Detailed Analysis of NVIDIA GH200 Chip, Servers, and Cluster Networking

Traditional OEM GPU Servers: Intel/AMD x86 CPU + NVIDIA GPU

Before 2024, both NVIDIA’s own servers and third-party servers equipped with NVIDIA GPUs were based on x86 CPU machines. The GPUs were connected to the motherboard via PCIe cards or 8-card modules.

typical 8xA100 GPU Node
Typical 8-Card A100 Host Hardware Topology

At this stage, the CPU and GPU were independent. Server manufacturers could assemble their servers by purchasing GPU modules (e.g., 8*A100). The choice of Intel or AMD CPUs depended on performance, cost, or cost-effectiveness considerations.

Next-Generation OEM GPU Servers: NVIDIA CPU + NVIDIA GPU

With the advent of the NVIDIA GH200 chip in 2024, NVIDIA’s GPUs began to include integrated CPUs.

  • Desktop Computing Era: The CPU was primary, with the GPU (graphics card) as a secondary component. The CPU chip could integrate a GPU chip, known as an integrated graphics card.
  • AI Data Center Era: The GPU has taken the primary role, with the CPU becoming secondary. The GPU chip/card now integrates the CPU.

As a result, NVIDIA’s integration level has increased, and they have started offering complete machines or full racks.

CPU Chip: Grace (ARM) is designed based on ARMv9 architecture.

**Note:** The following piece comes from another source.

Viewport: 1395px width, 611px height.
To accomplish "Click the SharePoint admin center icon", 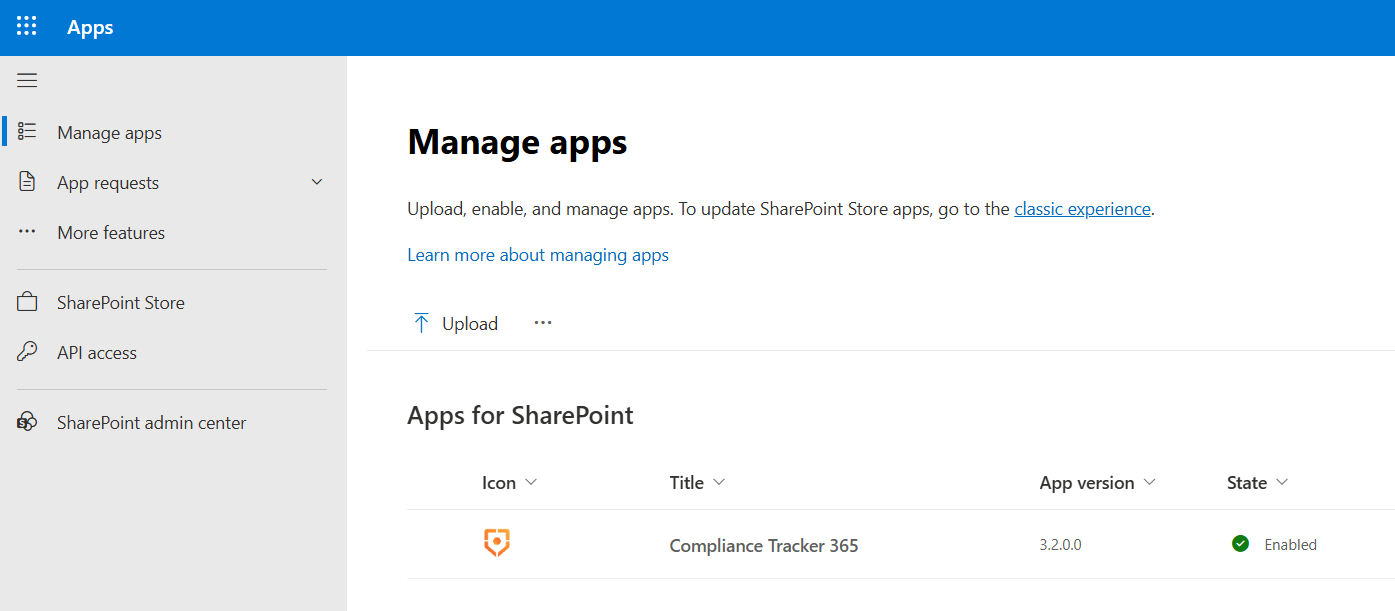I will coord(27,422).
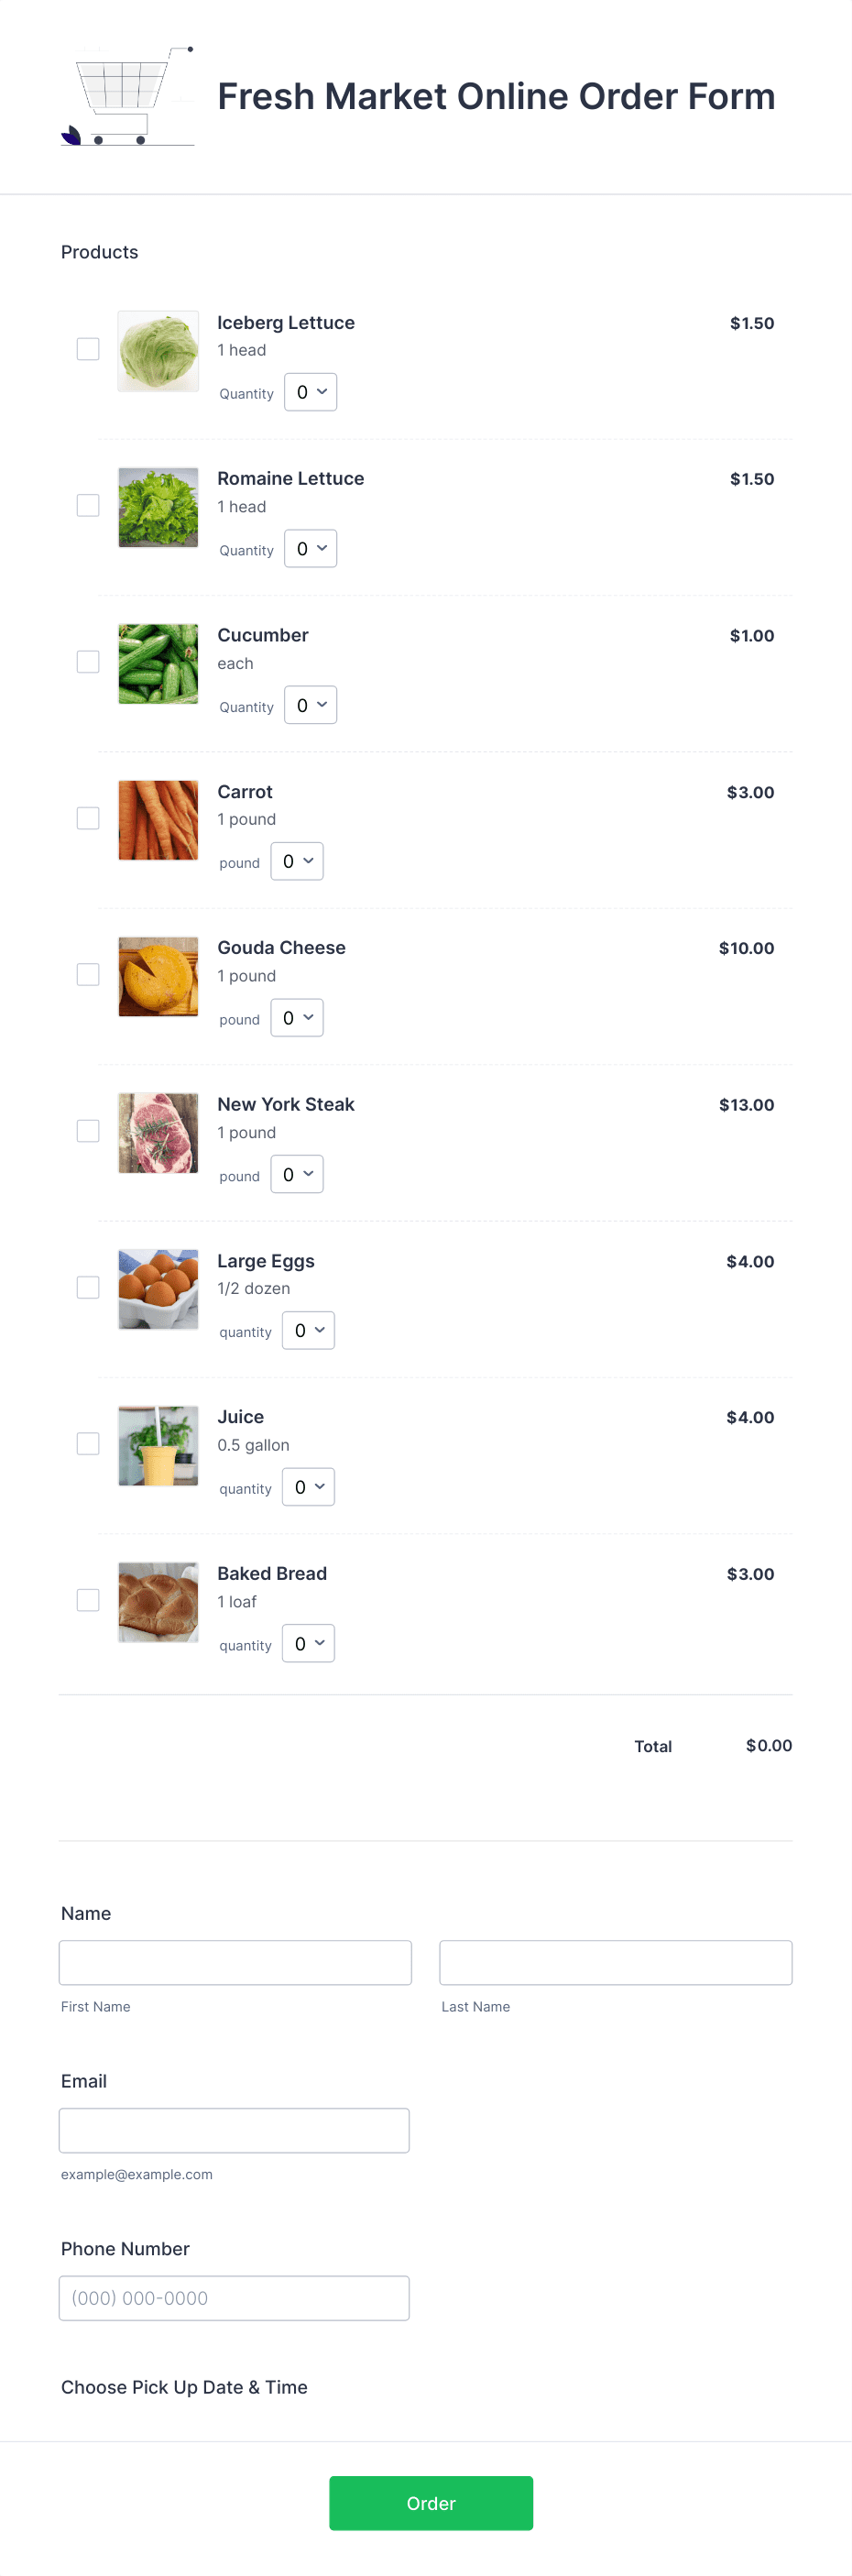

GPU Chip: Hopper/Blackwell/…

For example, the Hopper series initially released the H100-80GB, followed by further iterations:

  • H800: A cut-down version of the H100.
  • H200: An upgraded version of the H100.
  • H20: A cut-down version of the H200, significantly inferior to the H800.

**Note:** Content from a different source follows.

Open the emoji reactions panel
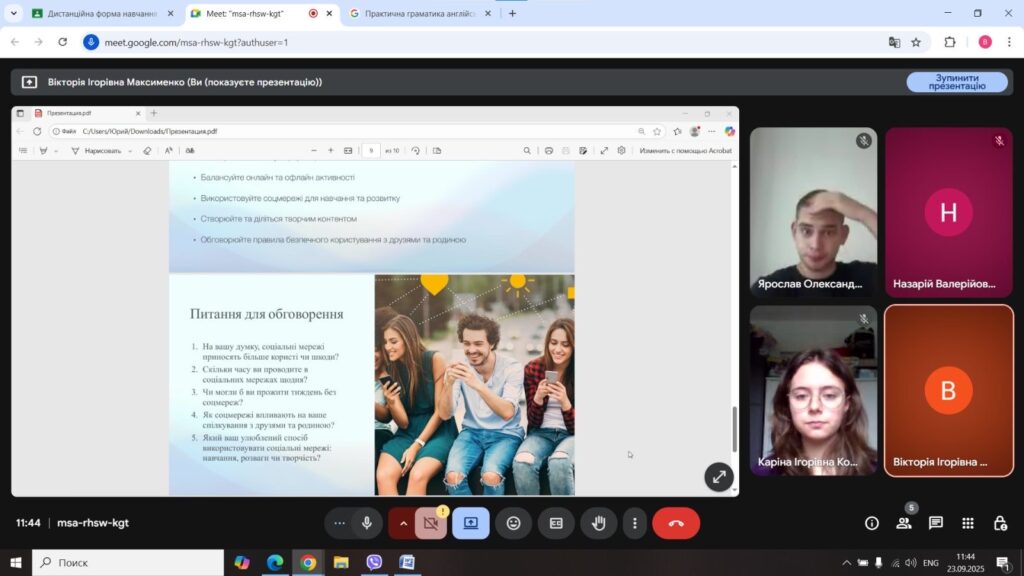Screen dimensions: 1024x576 [x=513, y=523]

Chip Product (Naming) Examples

Grace CPU + Hopper 200 (H200) GPU

GH200 on a single board:

GH200 on a single board
NVIDIA GH200 Chip (Board) Rendering: Left: Grace CPU chip; Right: Hopper GPU chip.

Grace CPU + Blackwell 200 (B200) GPU

GB200 on a single board (module), with high power consumption and integrated liquid cooling:

with high power consumption and integrated liquid cooling
NVIDIA GB200 Rendering: A module including 2 Grace CPUs + 4 B200 GPUs, with an integrated liquid cooling module.

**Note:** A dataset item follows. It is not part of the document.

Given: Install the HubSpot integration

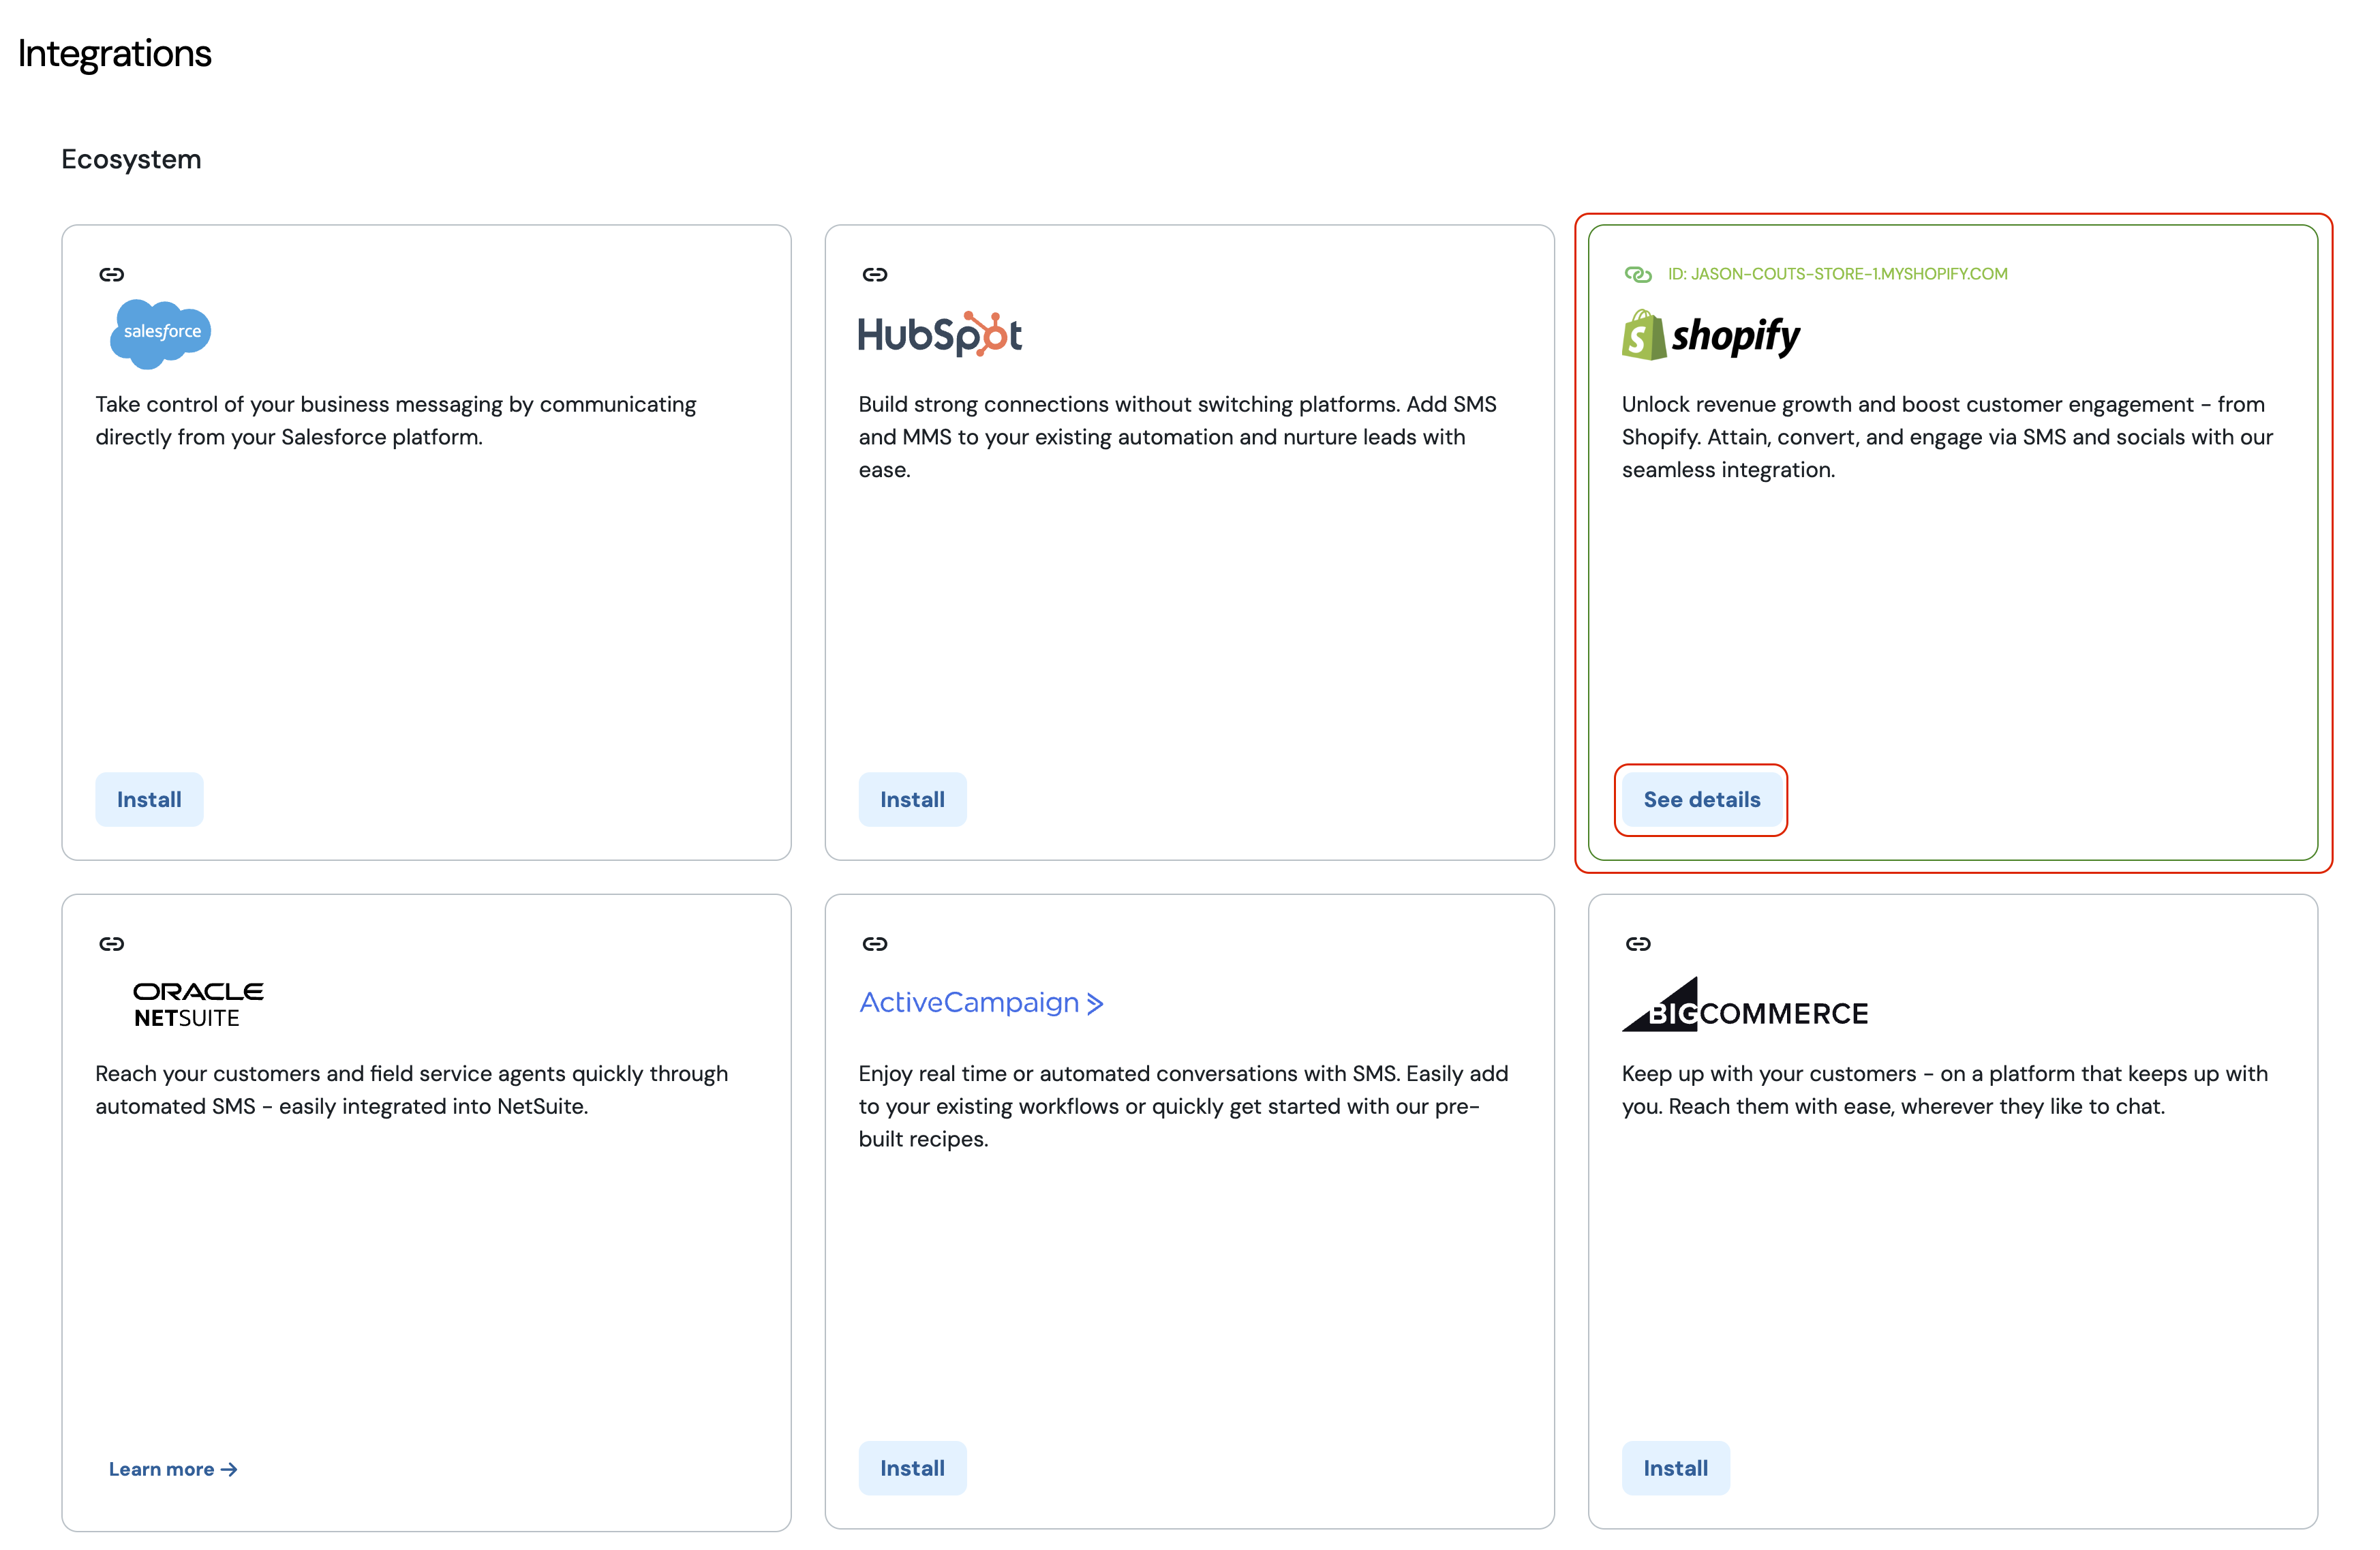Looking at the screenshot, I should 912,799.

72 B200s form an OEM cabinet NVL72:

72 B200s form an OEM cabinet NVL72
NVIDIA GB200 NVL72 Cabinet

Internal Design of GH200 Servers

GH200 Chip Logical Diagram

Integration of CPU, GPU, RAM, and VRAM into a Single Chip

The logical diagram of a single NVIDIA GH200 chip
The logical diagram of a single NVIDIA GH200 chip

Core Hardware

As illustrated in the diagram, a single GH200 superchip integrates the following core components:

  • One NVIDIA Grace CPU
  • One NVIDIA H200 GPU
  • Up to 480GB of CPU memory
  • 96GB or 144GB of GPU VRAM

Chip Hardware Interconnects

The CPU connects to the motherboard via four PCIe Gen5 x16 lanes:

  • Each PCIe Gen5 x16 lane offers a bidirectional speed of 128GB/s
  • Therefore, the total speed for four lanes is 512GB/s

The CPU and GPU are interconnected using NVLink® Chip-2-Chip (NVLink-C2C) technology:

  • 900GB/s, which is seven times faster than PCIe Gen5 x16

GPU interconnects (within the same host and across hosts) use 18x NVLINK4:

  • 900GB/s

NVLink-C2C provides what NVIDIA refers to as “memory coherency,” ensuring consistency between memory and VRAM. The benefits include:

  • Unified memory and VRAM up to 624GB, allowing users to utilize it without distinction, thereby enhancing developer efficiency
  • Concurrent and transparent access to CPU and GPU memory by both the CPU and GPU
  • GPU VRAM can be oversubscribed, using CPU memory when needed, thanks to the large interconnect bandwidth and low latency

Next, let’s delve into the hardware components such as the CPU, memory, and GPU.

CPU and Memory

72-core ARMv9 CPU

The 72-core Grace CPU is based on the Neoverse V2 Armv9 core architecture.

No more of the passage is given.